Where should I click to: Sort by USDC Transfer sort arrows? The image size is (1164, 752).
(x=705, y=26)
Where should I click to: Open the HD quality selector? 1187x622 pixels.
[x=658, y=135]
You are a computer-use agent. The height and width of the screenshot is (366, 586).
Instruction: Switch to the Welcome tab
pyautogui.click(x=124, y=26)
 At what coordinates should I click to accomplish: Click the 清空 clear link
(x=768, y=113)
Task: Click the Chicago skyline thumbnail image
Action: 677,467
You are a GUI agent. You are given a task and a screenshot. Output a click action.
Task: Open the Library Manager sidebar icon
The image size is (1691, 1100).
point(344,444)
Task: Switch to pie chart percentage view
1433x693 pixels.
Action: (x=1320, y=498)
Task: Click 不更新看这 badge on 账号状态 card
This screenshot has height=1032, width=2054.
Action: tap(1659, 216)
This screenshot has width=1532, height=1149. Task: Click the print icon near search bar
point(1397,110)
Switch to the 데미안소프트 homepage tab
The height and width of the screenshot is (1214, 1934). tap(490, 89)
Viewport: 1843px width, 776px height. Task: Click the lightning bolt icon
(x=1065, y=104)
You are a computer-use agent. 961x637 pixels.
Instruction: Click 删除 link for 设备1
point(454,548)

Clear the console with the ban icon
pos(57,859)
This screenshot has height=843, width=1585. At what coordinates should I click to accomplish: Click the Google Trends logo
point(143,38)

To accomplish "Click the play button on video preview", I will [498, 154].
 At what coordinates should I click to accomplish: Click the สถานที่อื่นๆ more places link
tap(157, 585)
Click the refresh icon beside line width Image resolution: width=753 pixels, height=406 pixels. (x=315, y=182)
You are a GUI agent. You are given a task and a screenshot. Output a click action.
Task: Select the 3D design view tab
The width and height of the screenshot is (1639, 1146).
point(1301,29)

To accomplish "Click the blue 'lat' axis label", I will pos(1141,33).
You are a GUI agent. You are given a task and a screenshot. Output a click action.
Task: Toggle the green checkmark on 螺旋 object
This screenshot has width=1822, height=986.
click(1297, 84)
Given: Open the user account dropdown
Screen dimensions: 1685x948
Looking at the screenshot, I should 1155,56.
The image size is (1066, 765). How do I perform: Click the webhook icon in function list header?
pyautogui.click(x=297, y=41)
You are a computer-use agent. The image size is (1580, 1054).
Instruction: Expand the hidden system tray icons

_____

#### Assignment:
Find how many lines above include "computer", then write only that count.

#### Task output:
3